Data entries
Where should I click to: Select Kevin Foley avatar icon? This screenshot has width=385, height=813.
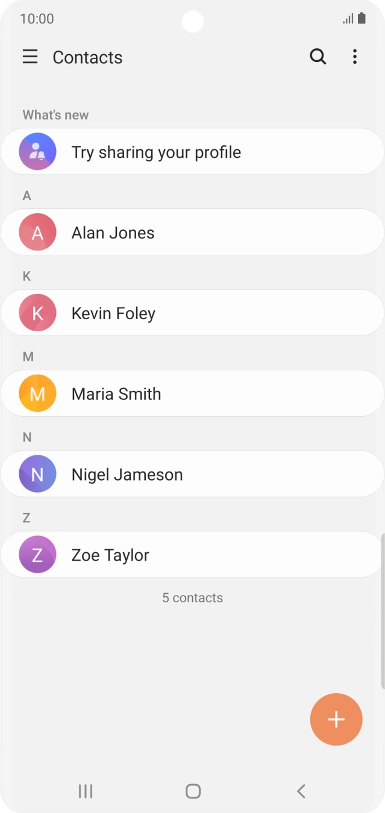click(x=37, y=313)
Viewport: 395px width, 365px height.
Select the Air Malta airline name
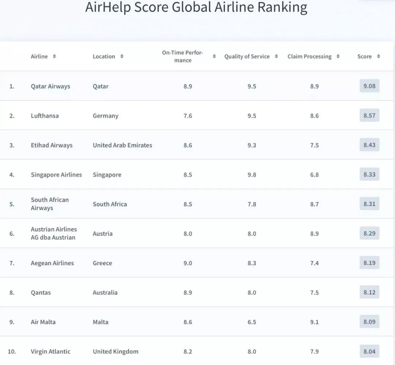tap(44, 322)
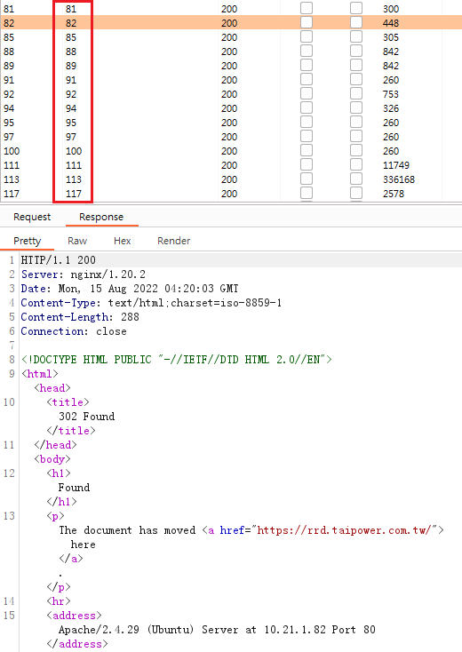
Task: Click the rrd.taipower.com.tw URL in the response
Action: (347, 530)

Work to be completed: Copy every line of the records exactly as it is written, but not the pictures.

Exercise output:
Where should I click to: Select Kevin Foley avatar icon? This screenshot has width=385, height=813.
click(x=37, y=313)
Viewport: 395px width, 365px height.
Select the Air Malta airline name
tap(44, 322)
Task: Click the rrd.taipower.com.tw URL in the response
Action: (347, 530)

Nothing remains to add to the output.